■ Assignment: Except for the pictures, retype the records that follow exactly.

(Stored data entries)
[Start of section]
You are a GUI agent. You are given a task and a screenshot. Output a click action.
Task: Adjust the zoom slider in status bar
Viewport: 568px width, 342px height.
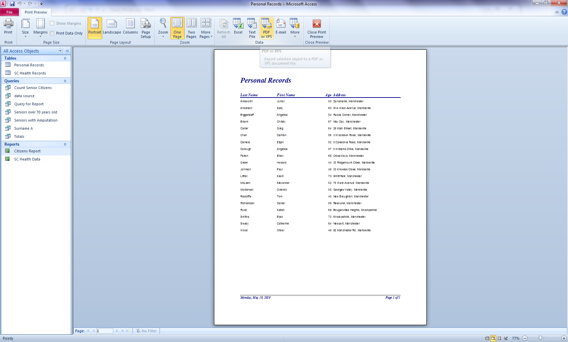(540, 338)
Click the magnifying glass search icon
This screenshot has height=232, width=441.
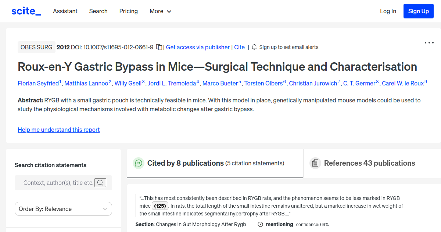pos(100,182)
[End of section]
■ Answer for the task:
You are a GUI agent. You are given a task and a screenshot. Output a click action.
Task: Adjust the zoom slider in status bar
Viewport: 568px width, 342px height.
(540, 338)
Click the magnifying glass search icon
This screenshot has height=232, width=441.
pos(100,182)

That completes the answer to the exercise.